What you have to do:
What should be copied is the stretch of entries below from the line with "The height and width of the screenshot is (1080, 1080)." up to and including the line with "670x419 pixels.", exactly and without images.

Data for the task:
-- Opening Marker --
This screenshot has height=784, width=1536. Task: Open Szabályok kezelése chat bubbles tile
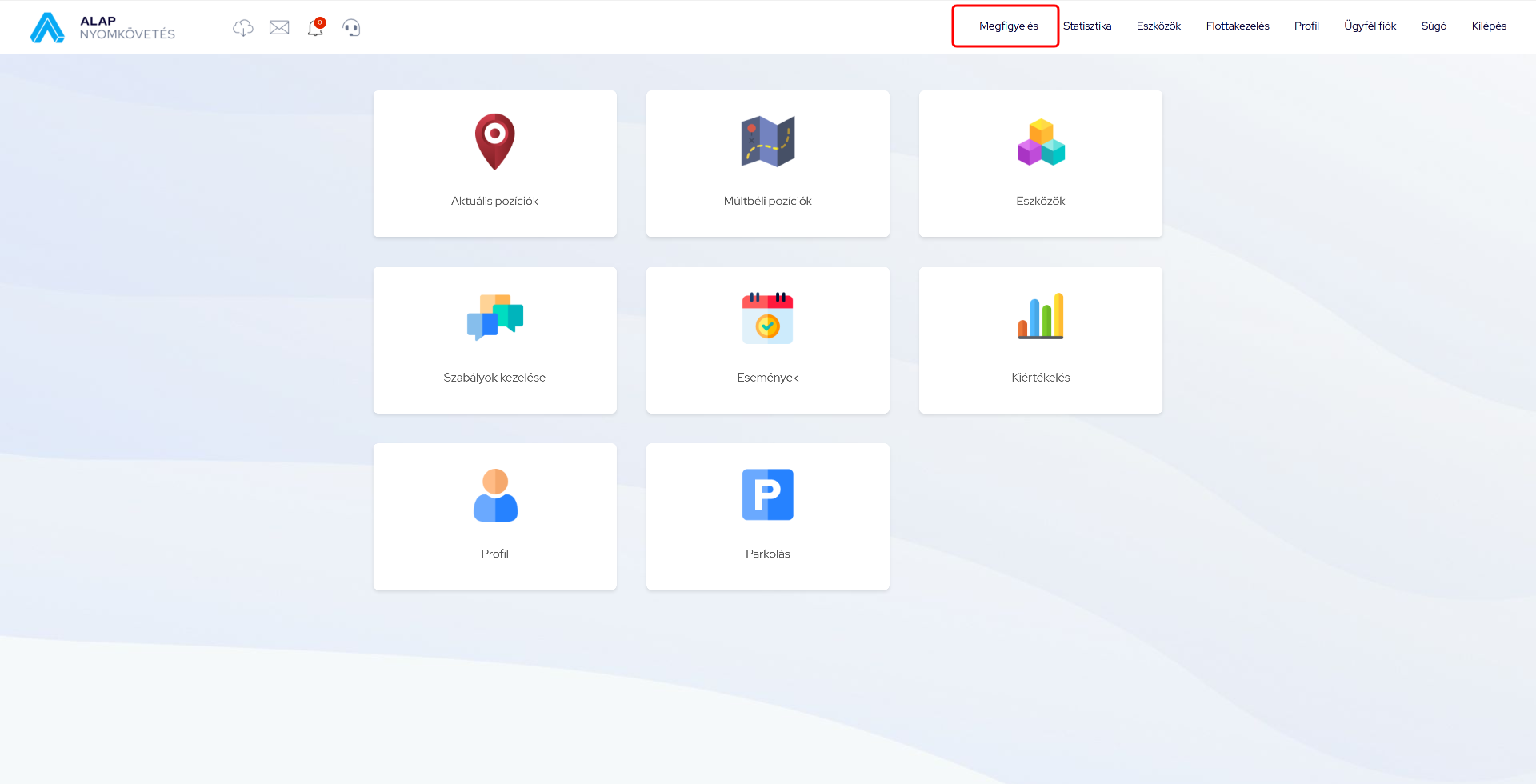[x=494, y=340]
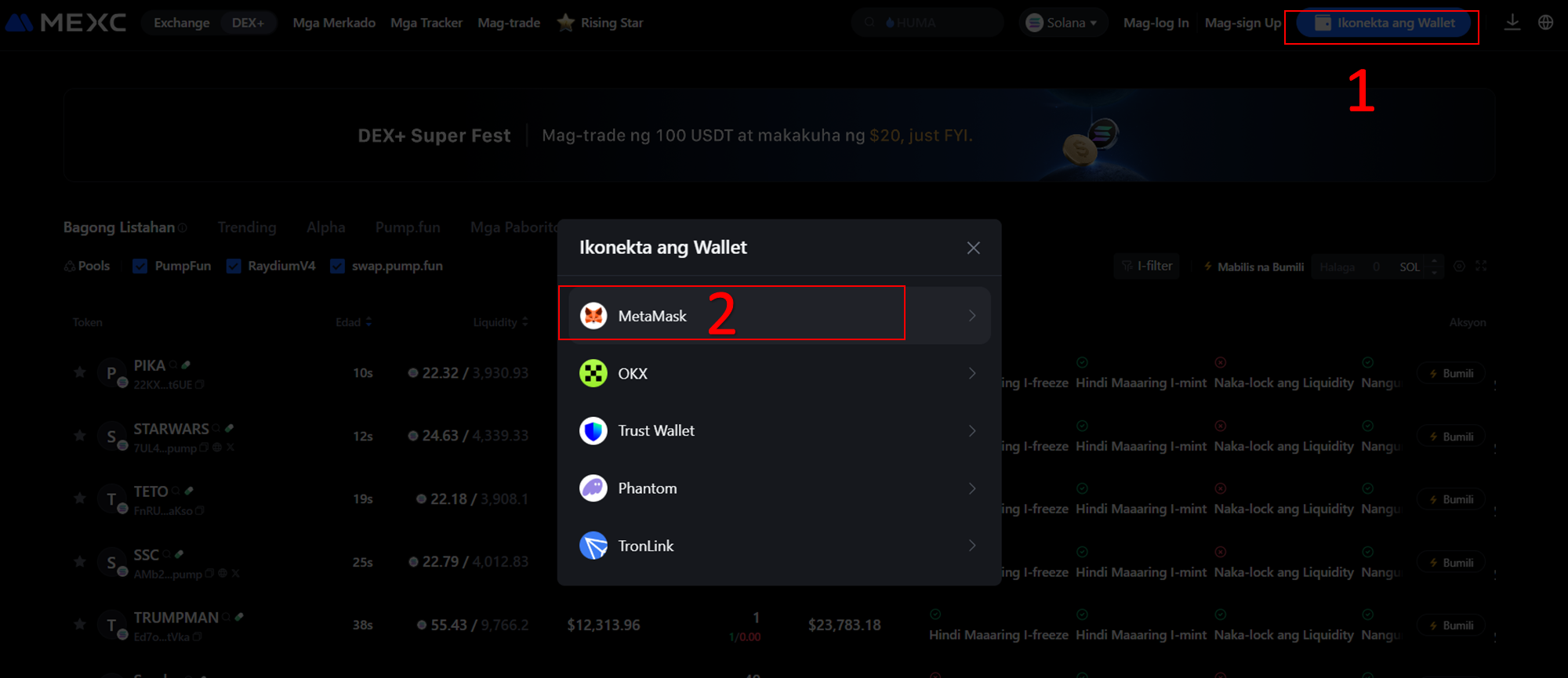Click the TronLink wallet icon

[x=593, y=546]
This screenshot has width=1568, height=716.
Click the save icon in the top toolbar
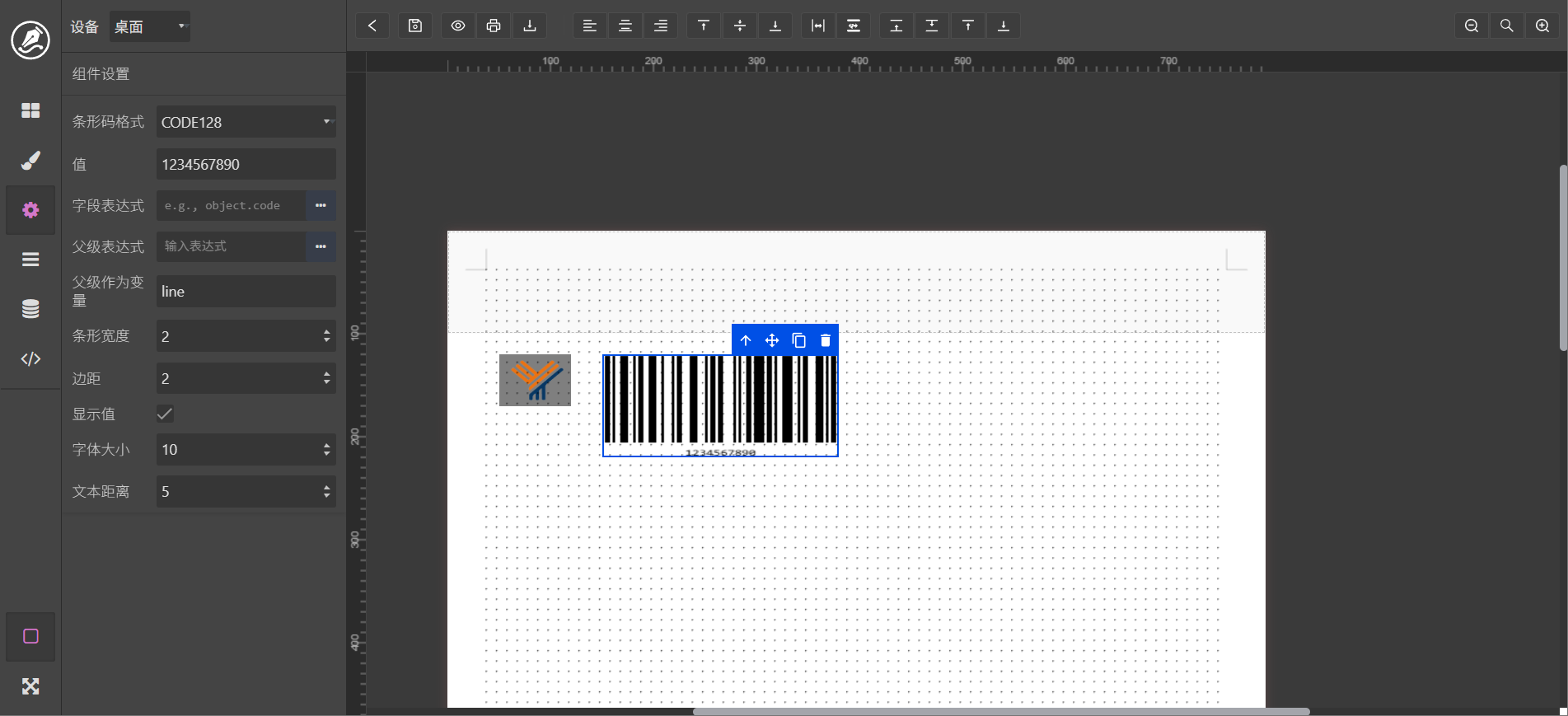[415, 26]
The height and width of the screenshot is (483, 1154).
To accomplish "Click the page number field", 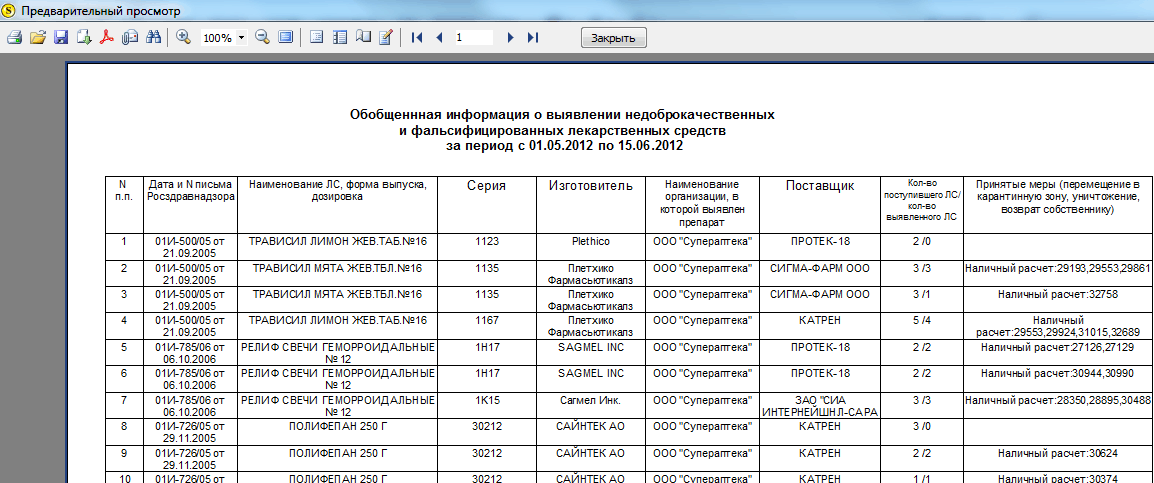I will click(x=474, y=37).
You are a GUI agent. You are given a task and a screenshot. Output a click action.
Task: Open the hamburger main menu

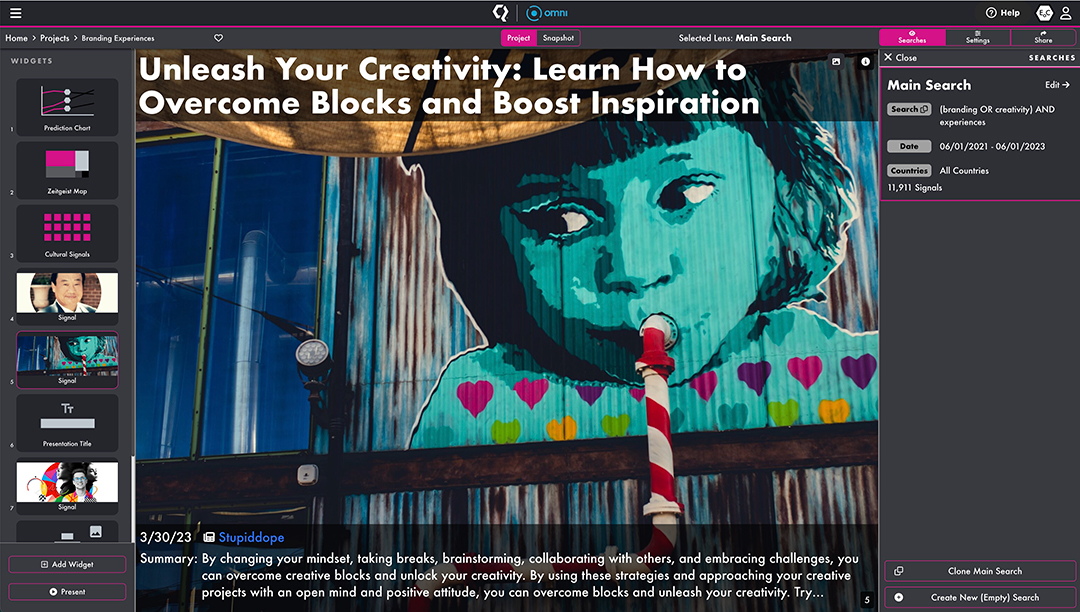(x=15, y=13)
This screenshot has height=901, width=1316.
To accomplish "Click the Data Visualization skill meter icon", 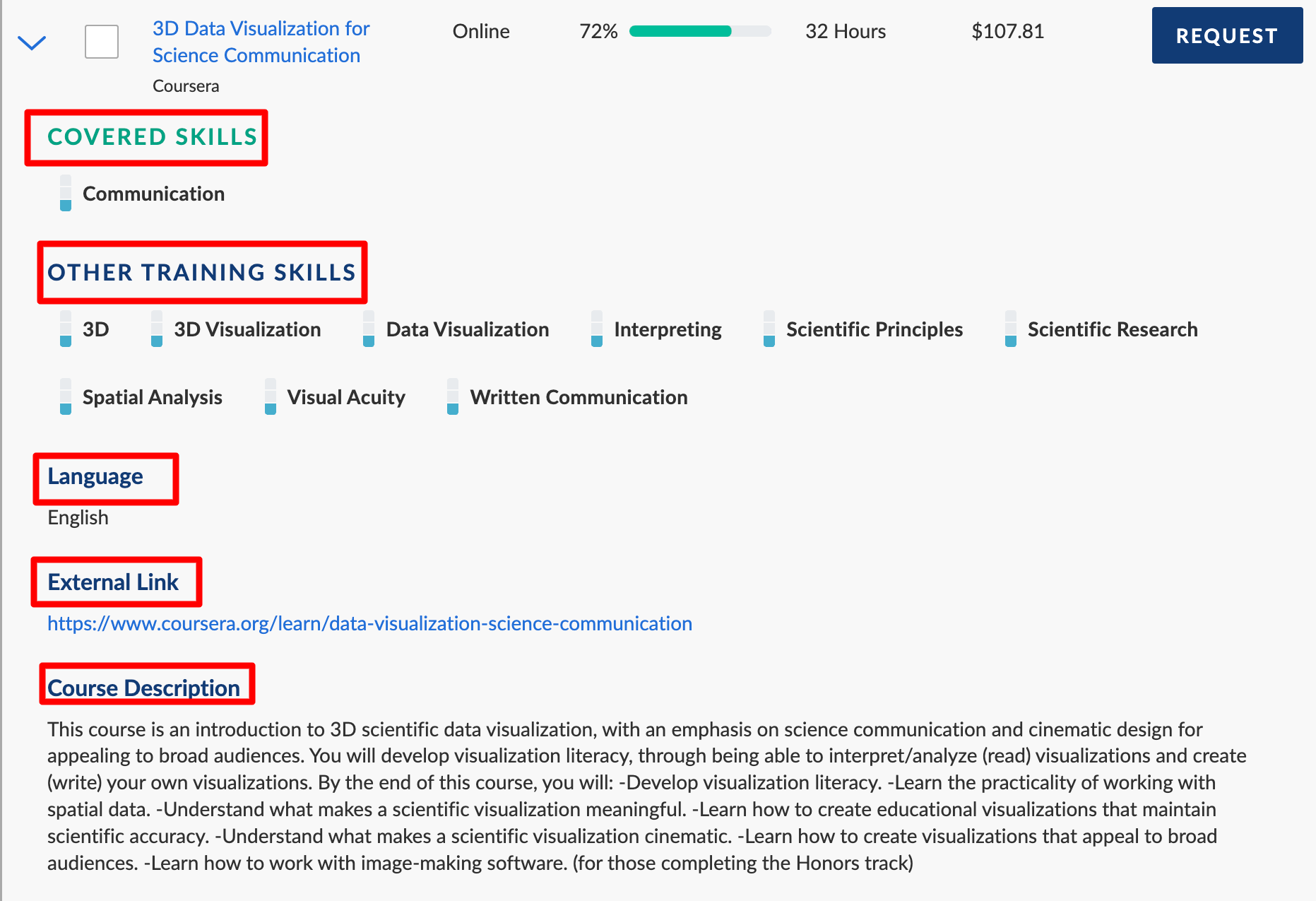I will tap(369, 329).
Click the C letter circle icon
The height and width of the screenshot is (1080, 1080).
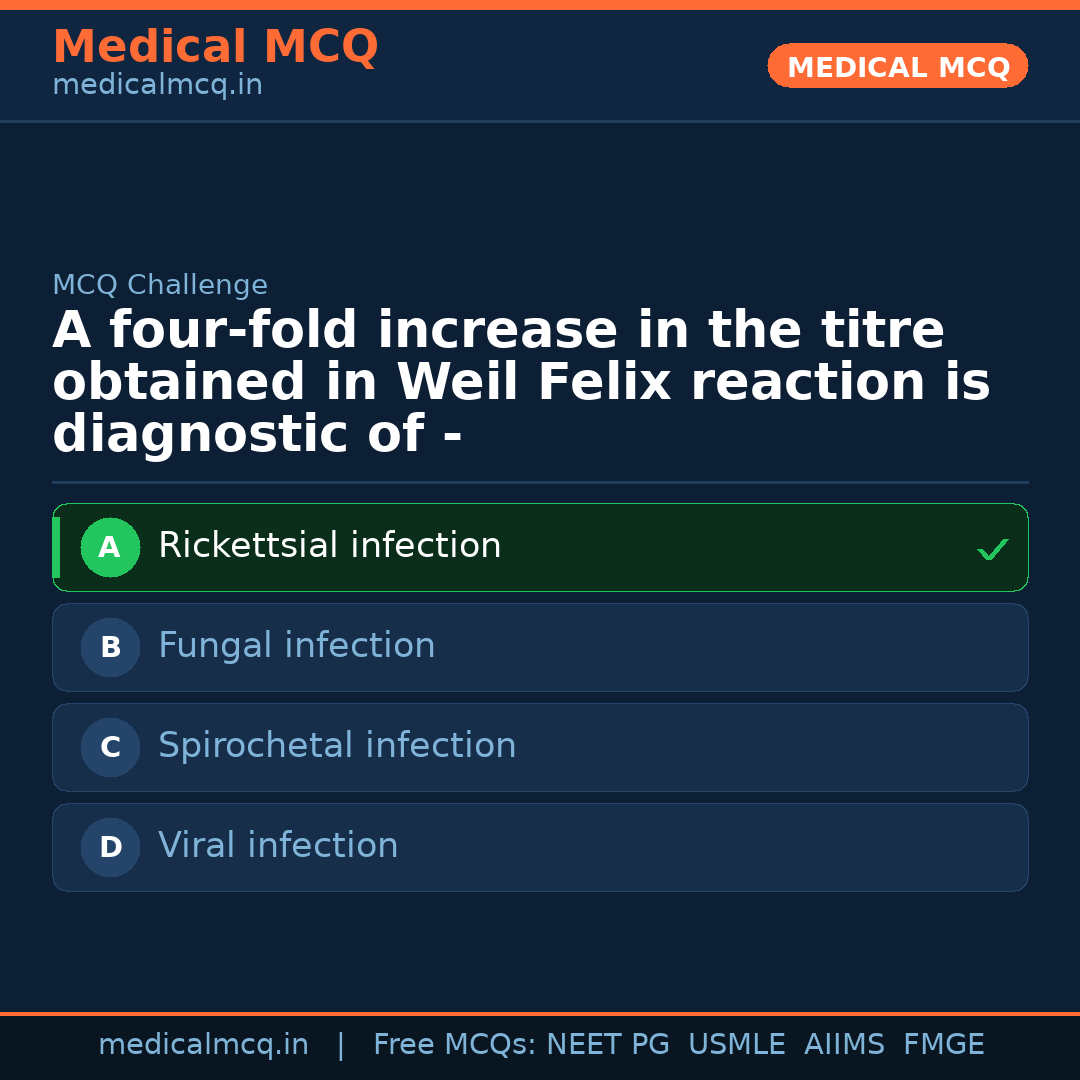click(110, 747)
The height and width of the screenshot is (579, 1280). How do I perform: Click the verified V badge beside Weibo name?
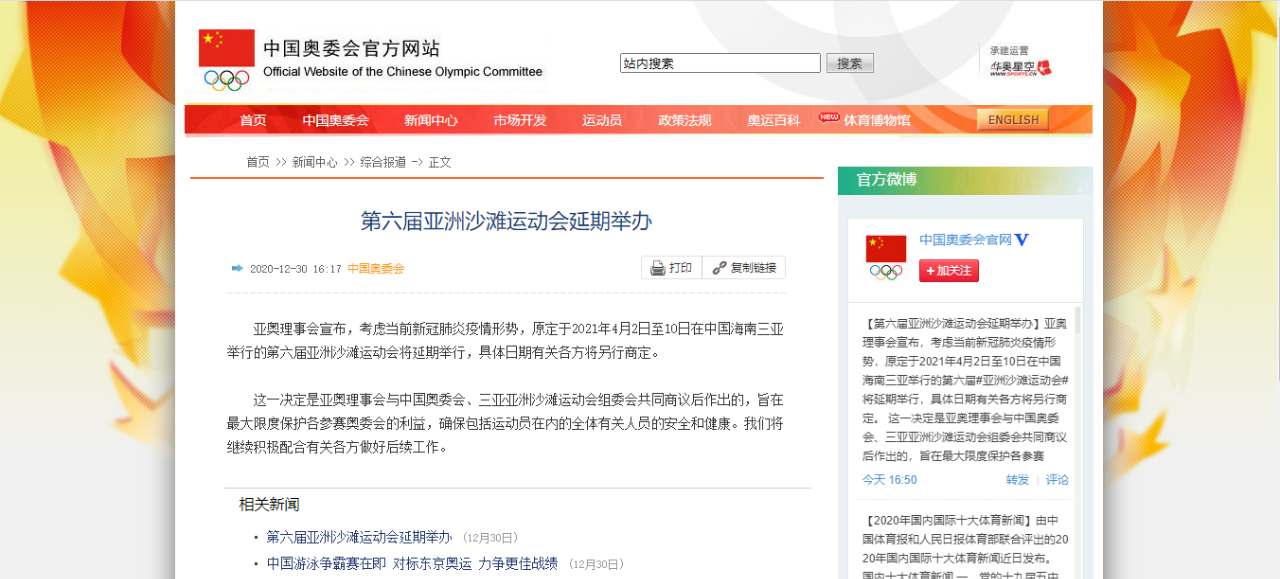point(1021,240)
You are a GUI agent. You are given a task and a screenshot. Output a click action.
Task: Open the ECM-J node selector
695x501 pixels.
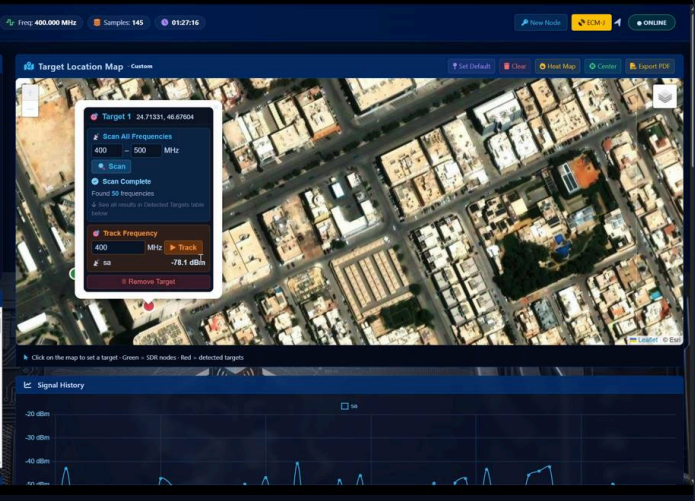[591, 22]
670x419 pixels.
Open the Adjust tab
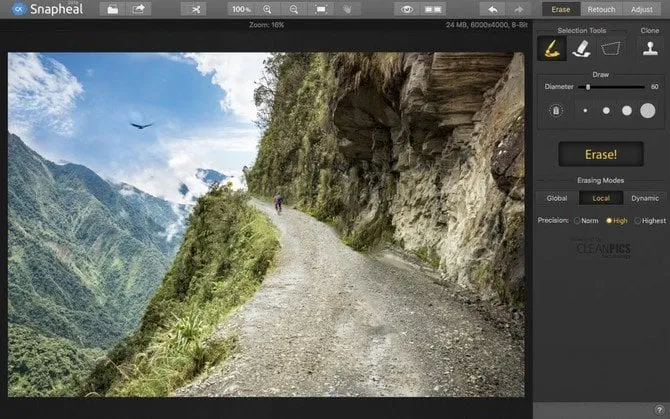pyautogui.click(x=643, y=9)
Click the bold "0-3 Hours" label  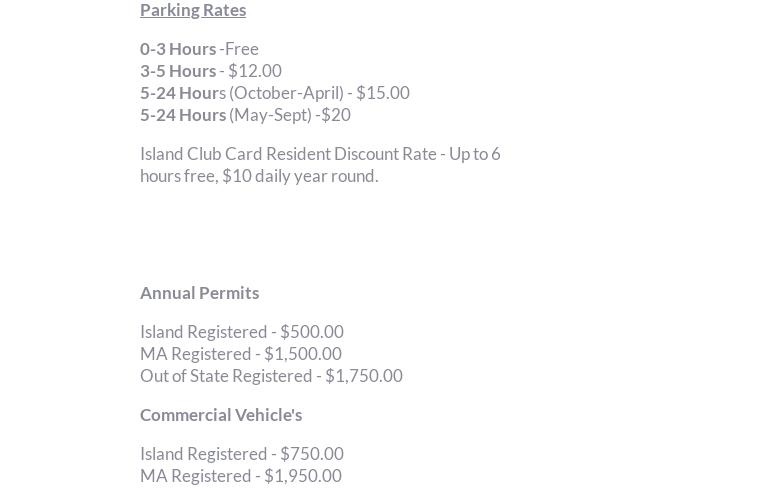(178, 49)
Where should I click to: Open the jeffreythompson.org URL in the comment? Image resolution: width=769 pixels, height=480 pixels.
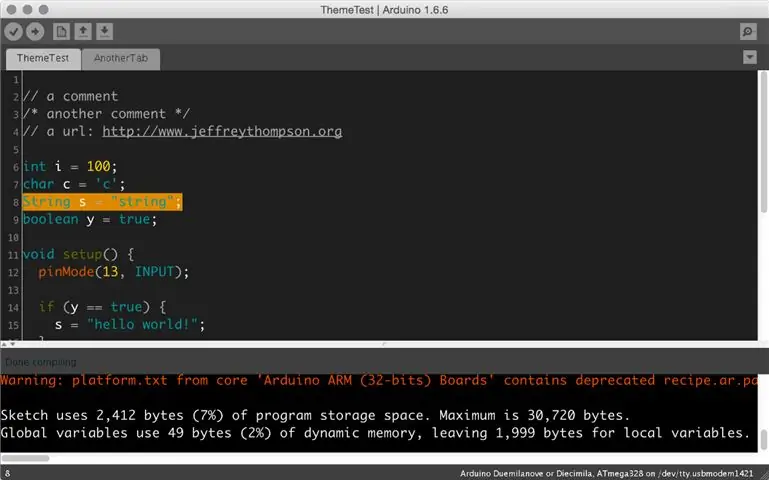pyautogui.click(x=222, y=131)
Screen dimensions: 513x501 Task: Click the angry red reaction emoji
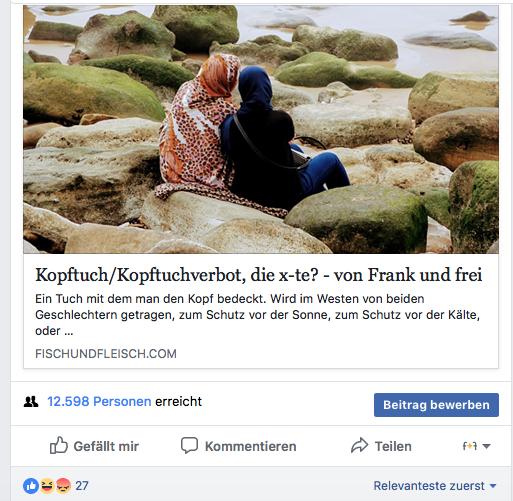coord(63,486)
-- Closing Marker --
Solution to this exercise:
The height and width of the screenshot is (1080, 1080).
click(110, 747)
The height and width of the screenshot is (579, 1280). How do I perform: Click the verified V badge beside Weibo name?
point(1021,240)
You are a GUI agent. You are given a task and a screenshot. Output a click action.
Task: Open the ECM-J node selector
695x501 pixels.
[591, 22]
670x419 pixels.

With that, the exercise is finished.